No required dependency version changes vs 2.2.x. PyTorch 2.0+ is already
required and is used for device-resident training and optional
torch.compile.

Migration notes

  • Models trained with 2.3.0 will produce different weights from
    2.2.x even on identical seeds. Predictions on the same (peptide, allele) pair will differ — quantified in
    validation results.
    • Two contributing factors beyond the obvious framework switch:
      1. RandomNegativesPool with random_negative_pool_epochs > 1
        generates one batch of random negatives and slices it across N
        epochs, rather than re-sampling fresh negatives every epoch as
        2.2.x did. Within a pool cycle consecutive epochs see distinct
        slices of the same pool; a new pool is drawn at each
        epoch // pool_epochs boundary. Set random_negative_pool_epochs=1
        to recover the pre-2.3.0 "fresh negatives every epoch" semantics
        (at the ~17 s/epoch encode cost).
      2. The 1-batch-per-architecture warmup primes torch.compile's
        on-disk cache with one synthetic forward+backward; the
        compiled-graph cache it writes does not affect weights, but
        running it does advance the global RNG before training proper
        starts. Pin a per-arch seed if you need bit-equivalence across
        runs.
      3. Device-resident random-negative sampling
        (encode_random_negatives_on_device) draws negative peptides as
        amino-acid indices via torch.multinomial rather than the host
        numpy random_peptides stream. Because this is a different RNG
        stream than 2.2.x used, even at an identical --random-seed the
        actual random-negative peptides differ (not just their row
        layout) — an additional contributor, beyond the framework switch
        and the random_negative_pool_epochs slicing above, to why 2.3.0
        models differ from 2.2.x.
  • Training ingestion now canonicalizes allele names, so retraining on
    data that contained aliased / retired / alternative spellings can change
    which rows are included and therefore the resulting weights. Previously the
    training commands exact-string-matched the allele column and assumed it was
    pre-normalized: non-canonical rows were silently dropped (pan-allele, no
    matching pseudosequence key) or fragmented into separate models
    (allele-specific). 2.3.0 maps each name to its canonical key no-alias-first —
    an allele keeps its own pseudosequence when it has one, otherwise its alias
    target — matching how prediction already resolves names. If your training
    CSVs were already fully normalized this is a no-op; otherwise expect more
    rows retained and previously-fragmented alleles merged. (Prediction and
    calibration behavior is unchanged.)
  • Saved 2.2.x model bundles still work unchanged in 2.3.0 for
    prediction; no migration needed for downstream users running
    inference on existing bundles.
  • Class1PresentationPredictor.save() keyword write_metdata renamed to
    write_metadata
    (the prior spelling was a typo). The misspelled form would
    have raised TypeError for in-tree callers, so this is a no-op for code that
    used the correct spelling; any external caller passing write_metdata= must
    update to write_metadata=.
  • Deprecated: the dense-vector amino-acid encoding path. Peptides and
    processing-model sequences are now always index-encoded ((N, L) int8) and
    embedded on device. The peptide_amino_acid_encoding_torch=False /
    amino_acid_encoding_torch=False hyperparameters (and the
    peptide_amino_acid_encoding_gpu alias) no longer select a dense (N, L, V)

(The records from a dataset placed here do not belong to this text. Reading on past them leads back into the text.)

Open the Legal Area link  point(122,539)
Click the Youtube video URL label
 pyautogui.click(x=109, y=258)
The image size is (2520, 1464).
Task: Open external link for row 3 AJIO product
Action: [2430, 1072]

    path — they are accepted but coerced to index encoding with a one-time
    deprecation warning, so existing configs still load and predict identically.
    EncodableSequences.variable_length_to_fixed_length_vector_encoding and the
    network's defensive dense-input branch are retained only for tests and are
    marked for removal (grep DEPRECATED (scheduled for removal)). The shared
    vector-encoding table machinery stays — it backs the index embedding and the
    allele encoder.
  • The pan-allele release training pipeline is the
    primary thing that's changed. Allele-specific and processing
    training paths inherit shared backend selection and worker sizing,
    but their wrapper scripts are unaffected.